Deepgram has made a name for itself as one of the go-to startups for voice recognition. Today, the well-funded company announced the launch of Aura, a new real-time text-to-speech API. Aura combines highly realistic voice models with low-latency APIs to enable developers to build real-time conversational AI agents. Powered by large-scale language models (LLMs), these agents can replace customer service agents in call centers and other customer-facing settings.

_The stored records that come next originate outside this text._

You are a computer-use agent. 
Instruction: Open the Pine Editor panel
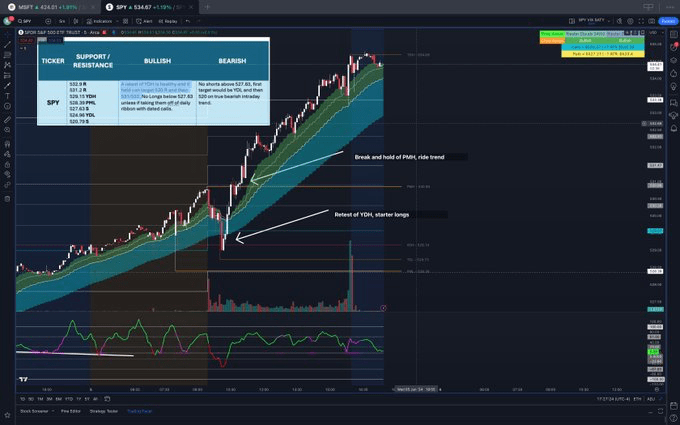(70, 411)
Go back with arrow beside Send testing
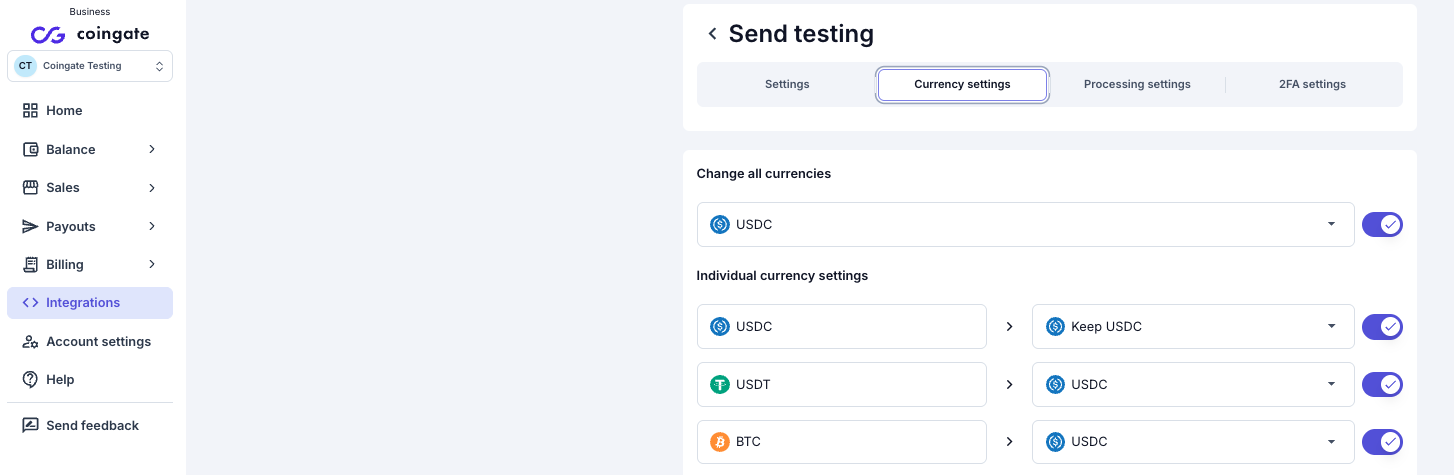 pyautogui.click(x=712, y=34)
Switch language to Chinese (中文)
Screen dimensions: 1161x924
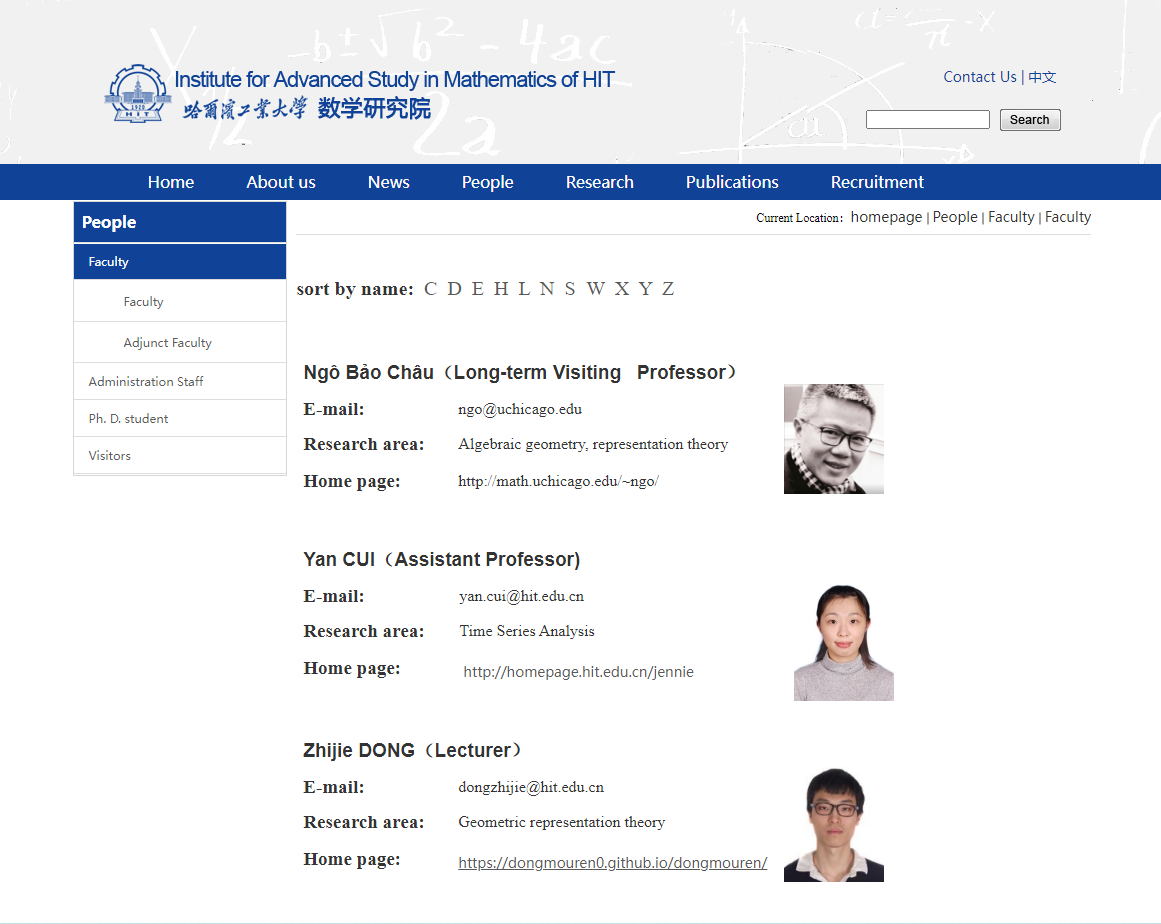(1042, 77)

As Deepgram co-founder and CEO Scott Stephenson told me, access to good voice models has been available for a long time, but they were expensive and took a long time to compute. On the other hand, low-latency models tend to sound robotic. Deepgram's Aura combines a human-like voice model that is rendered extremely fast (typically less than half a second) and, as Stevenson repeatedly pointed out, does it at a low price.
“Everyone now thinks, 'Hey, we need a real-time voice AI bot that can recognize what's being said, understand what's being said, and generate a response, so we can talk back,'” he said. Told. In his view, to make such products valuable to companies, accuracy (which he believes is the stakes of such services and ), low latency, and acceptable cost. .
Deepgram claims that Aura's pricing, currently at $0.015 per 1,000 characters, outperforms nearly all competitors. This isn't far off from his $0.016 per 1,000 characters price for Google's WaveNet voice and $0.016 per 1,000 characters for Amazon's Polly's Neural voice, but of course, the price is lower. However, Amazon's top tier is quite expensive.
“We need to have a really good price point for everything.” [segments]But you also need amazing latency, speed, and incredible accuracy. So this is very difficult to achieve,” Stevenson said of DeepGram's general approach to building products. “But this is what we were focused on from the beginning, and we were building the underlying infrastructure to make it happen, so we spent four years building it before we released anything. is for this reason.”
Aura currently offers approximately 12 voice models, all of which were trained by the Deepgram dataset created with voice actors. The Aura model, like the company's other models, was trained in-house. It looks like this:
You can try the Aura demo here. I've been testing this a bit, and I've run into some weird pronunciations at times, but what really stands out, in addition to Deepgram's existing high-quality speech-to-text model, is the speed. To highlight the speed of generating responses, Deepgram calculates the time it takes for the model to start speaking (typically less than 0.3 seconds) and the time it takes for the LLM to finish generating the response (typically less than 1 second). (less than).